Text under study →
----

Question: Trouble with choosing the right reference transcriptome file for mm10
3 months ago by
wyoo083

Hello, I am having a trouble with Salmon quant and Kallisto quant. I have used Mus_musculus.GRCm38.ncrna.fa.gz file as the reference transcriptome for both Transcripts fasta file for Salmon quant and Kallisto quant. Even though I was expecting to have an almost identical value with TPM, I ended up getting a different TPM value for both Salmon quant and Kallisto quant. I have no idea which one went wrong, or perhaps both. For other parameters, I have set everything as default. I need a reference transcriptome for mm10 (Mus Musculus) in my RNA-Seq. Where can I find the correct file for reference transcriptome for mm10? (I have read that and NCBI also offers reference transcriptome, but I just don't know which file to use.

In addition, is there a way I can check if my TPM values are correct (quality check for Salmon or Kallisto?) ?

Thank you so much for helping!

the ncrna in the name could already give you a hint what the file represents - so I would change the file you use. But this is completely independent of the question why you think that two different programs should deliver identical results for a complex task implemented with different assumptions

Ido Tamir

If you are looking for transcriptome file as your title says you should take a look at the files available from GENCODE. There are versions available for all transcripts, protein-coding, long-non coding classes. Look under Fasta files on page linked.

genomax

I second the comment of Ido, and would like to add, that you probably are looking for the cDNA file from ensembl, which you can find here: mouse cDNA from ensembl version 100. This should work for you.

General FTP download server from Ensembl

Edit: Edited the download file, since genomax pointed out, that you need the transcriptome file

caggtaagtat

----

Information given →
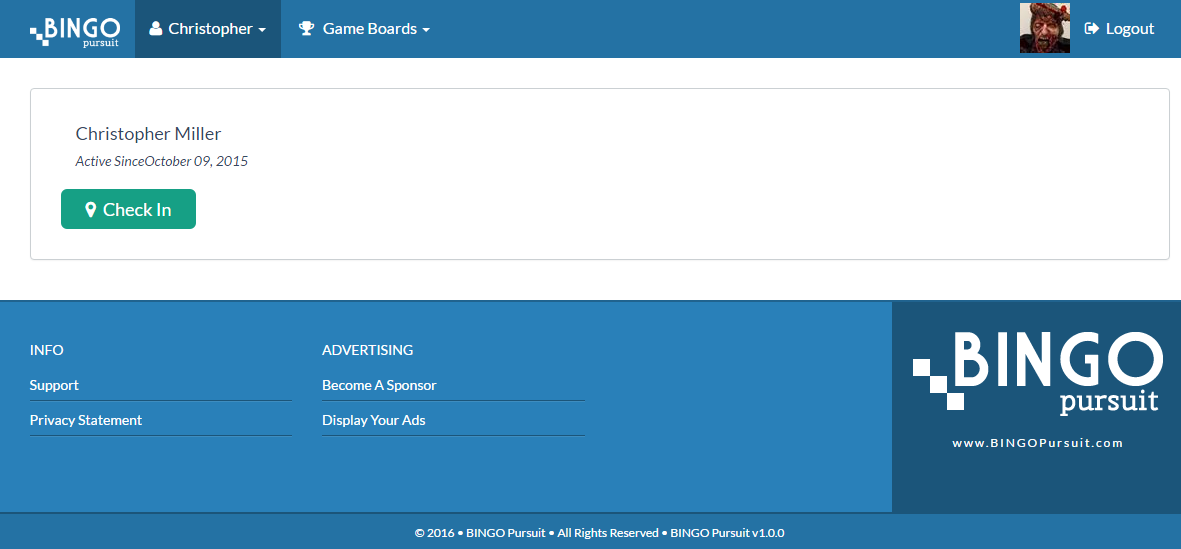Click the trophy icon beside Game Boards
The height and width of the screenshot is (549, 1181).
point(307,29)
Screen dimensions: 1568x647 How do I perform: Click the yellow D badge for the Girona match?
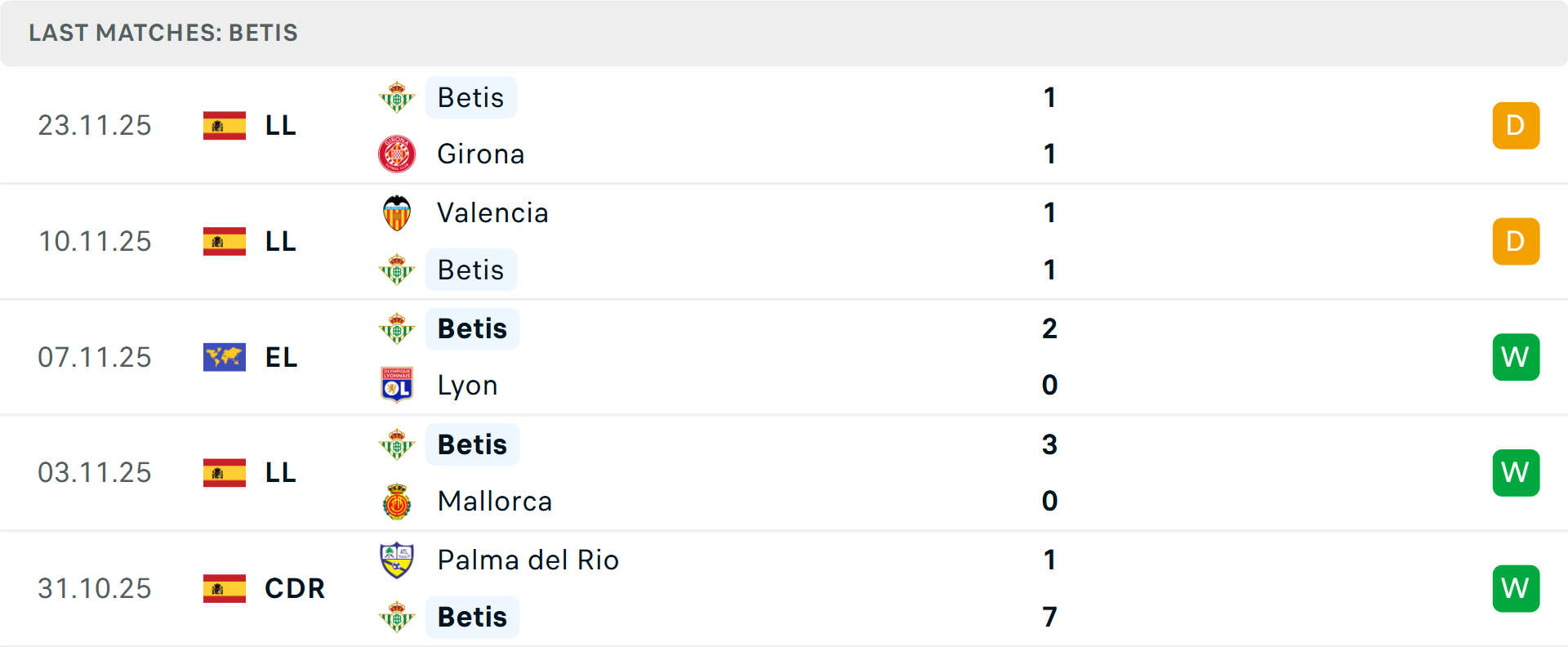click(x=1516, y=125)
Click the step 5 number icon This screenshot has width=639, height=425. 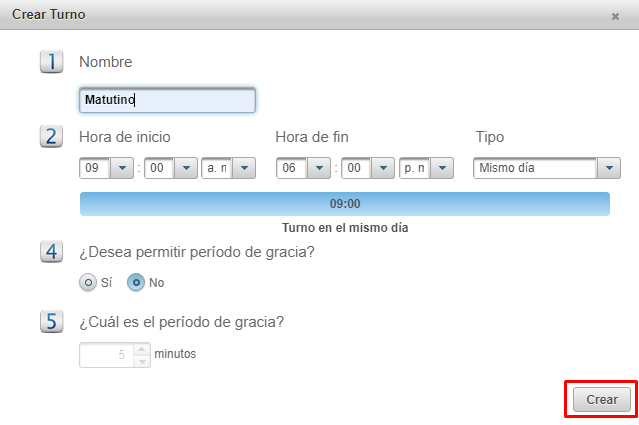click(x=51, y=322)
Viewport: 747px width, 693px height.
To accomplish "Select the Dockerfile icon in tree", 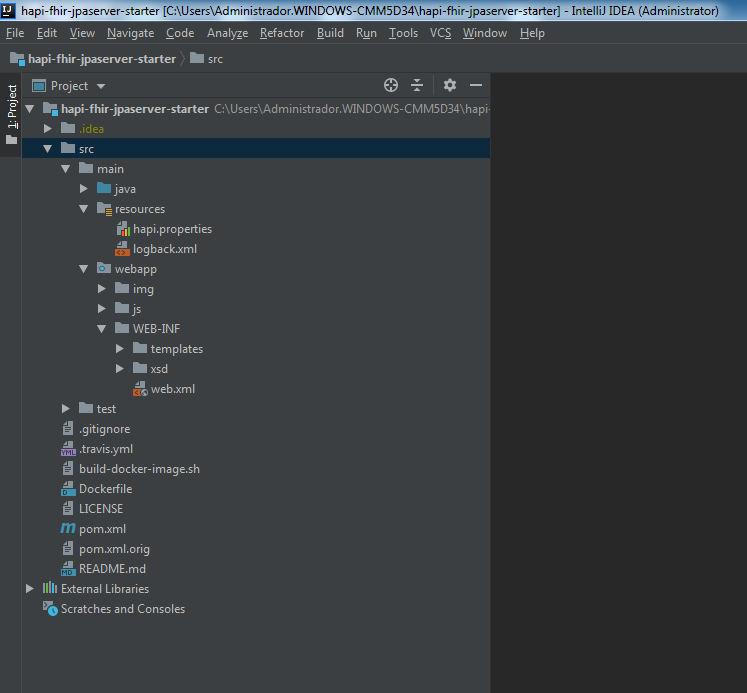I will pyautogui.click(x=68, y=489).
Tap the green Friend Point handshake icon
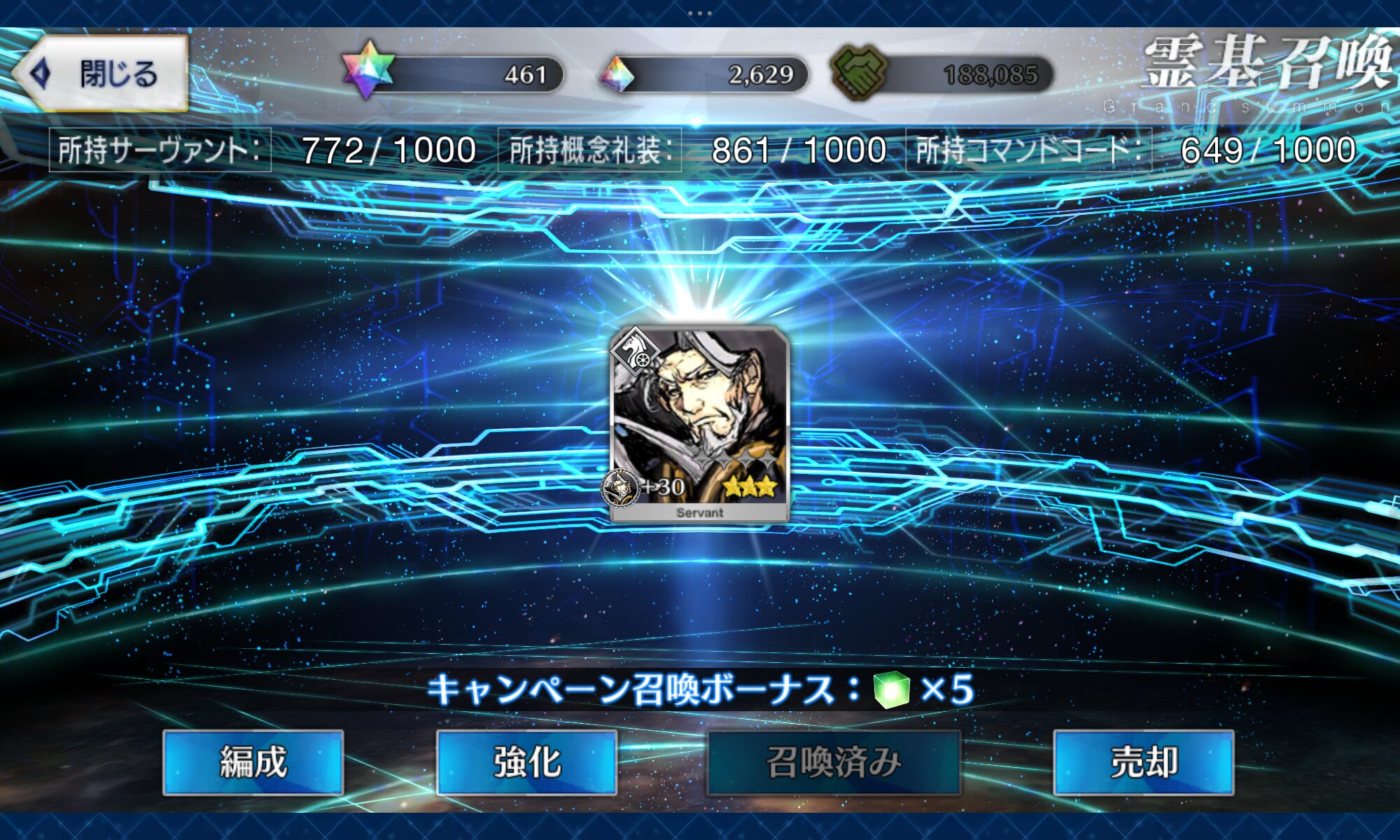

----

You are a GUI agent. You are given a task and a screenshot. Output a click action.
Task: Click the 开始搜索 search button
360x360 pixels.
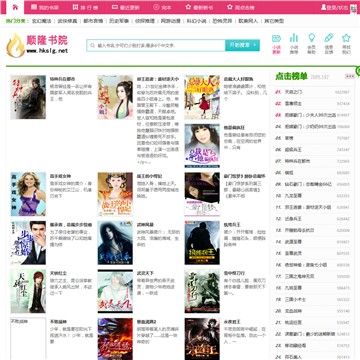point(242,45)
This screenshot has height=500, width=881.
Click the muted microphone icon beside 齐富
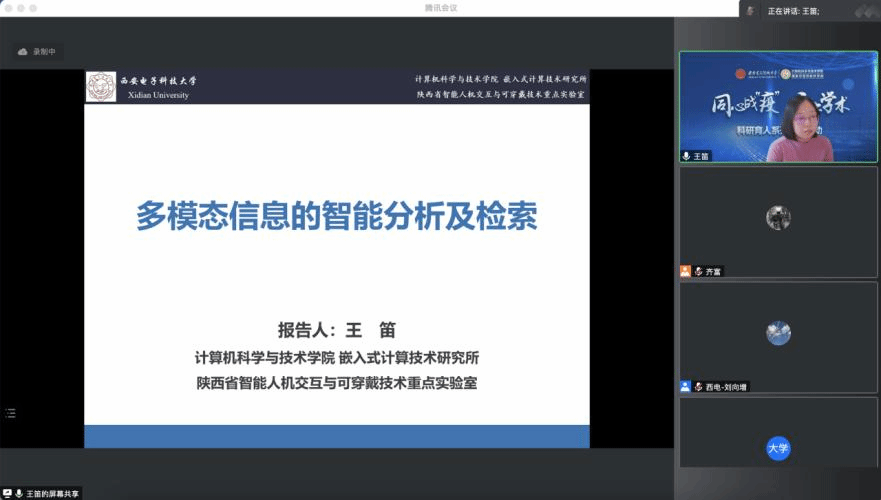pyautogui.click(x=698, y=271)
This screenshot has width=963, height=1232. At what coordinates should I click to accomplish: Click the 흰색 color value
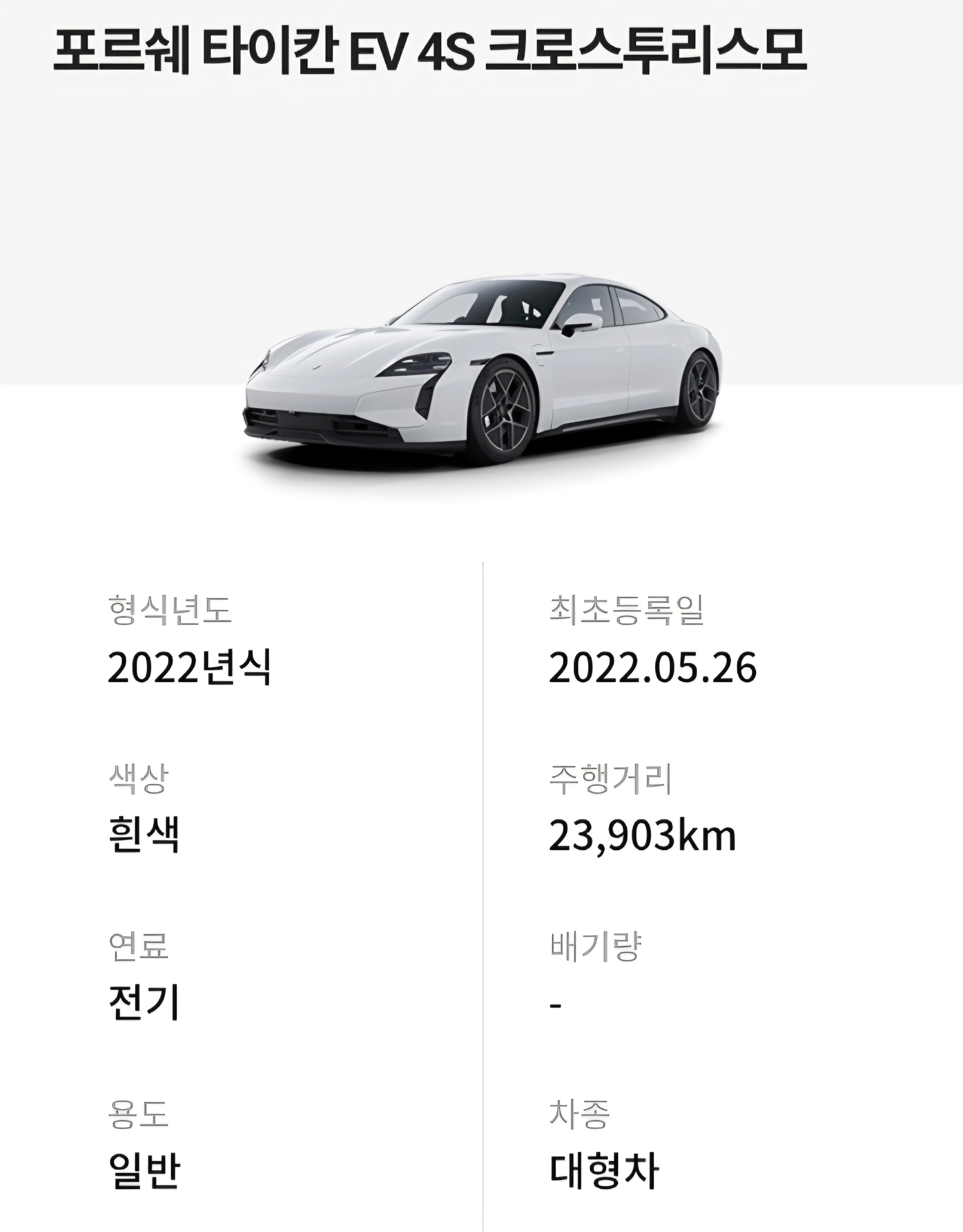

----

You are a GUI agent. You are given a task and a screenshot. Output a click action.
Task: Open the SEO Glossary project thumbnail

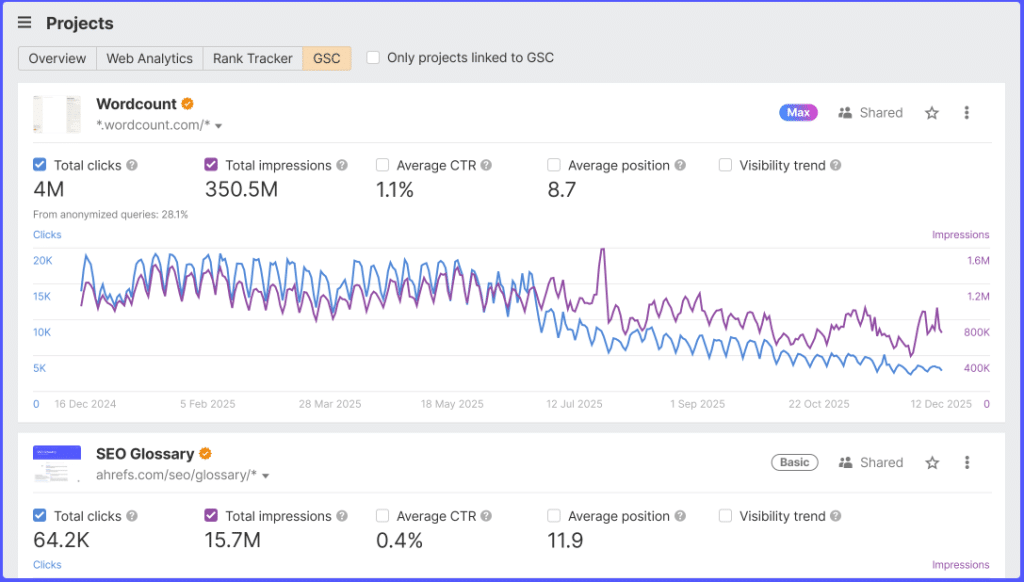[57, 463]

----

About this task →
Please retype the passage of the mm10 reference transcriptome thread above from "Thank you so" to "on page linked.".

Exercise solution →
Thank you so much for helping!

the ncrna in the name could already give you a hint what the file represents - so I would change the file you use. But this is completely independent of the question why you think that two different programs should deliver identical results for a complex task implemented with different assumptions

Ido Tamir

If you are looking for transcriptome file as your title says you should take a look at the files available from GENCODE. There are versions available for all transcripts, protein-coding, long-non coding classes. Look under Fasta files on page linked.